» ABOUT THIS EXERCISE: Set down exactly, from the records below, the line with "Click the meeting" through the line with "This screenshot has width=622, height=364.", and nothing else.

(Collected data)
_ _ _ _ _ _ _
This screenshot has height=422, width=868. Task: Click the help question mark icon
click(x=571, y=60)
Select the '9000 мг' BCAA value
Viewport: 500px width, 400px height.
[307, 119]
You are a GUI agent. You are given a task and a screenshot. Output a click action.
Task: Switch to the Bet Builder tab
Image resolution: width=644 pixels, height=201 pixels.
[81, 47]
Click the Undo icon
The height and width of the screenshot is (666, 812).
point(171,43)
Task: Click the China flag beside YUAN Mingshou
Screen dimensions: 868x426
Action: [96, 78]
_ _ _ _ _ _ _
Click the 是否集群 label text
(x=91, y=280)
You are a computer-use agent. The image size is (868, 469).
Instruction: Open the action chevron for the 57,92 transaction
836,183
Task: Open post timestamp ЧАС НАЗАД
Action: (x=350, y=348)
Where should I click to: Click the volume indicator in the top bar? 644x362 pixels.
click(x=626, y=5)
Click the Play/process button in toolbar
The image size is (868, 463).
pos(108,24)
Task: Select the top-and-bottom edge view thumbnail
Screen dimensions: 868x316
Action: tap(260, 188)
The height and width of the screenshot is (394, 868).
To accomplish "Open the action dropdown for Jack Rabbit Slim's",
_ _ _ _ _ _ _
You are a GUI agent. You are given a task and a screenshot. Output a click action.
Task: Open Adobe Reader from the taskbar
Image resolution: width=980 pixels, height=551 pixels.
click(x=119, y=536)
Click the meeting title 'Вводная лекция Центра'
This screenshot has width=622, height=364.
_ _ _ _ _ _ _
» EXERCISE OUTPUT:
Click the meeting title 'Вводная лекция Центра'
This screenshot has width=622, height=364.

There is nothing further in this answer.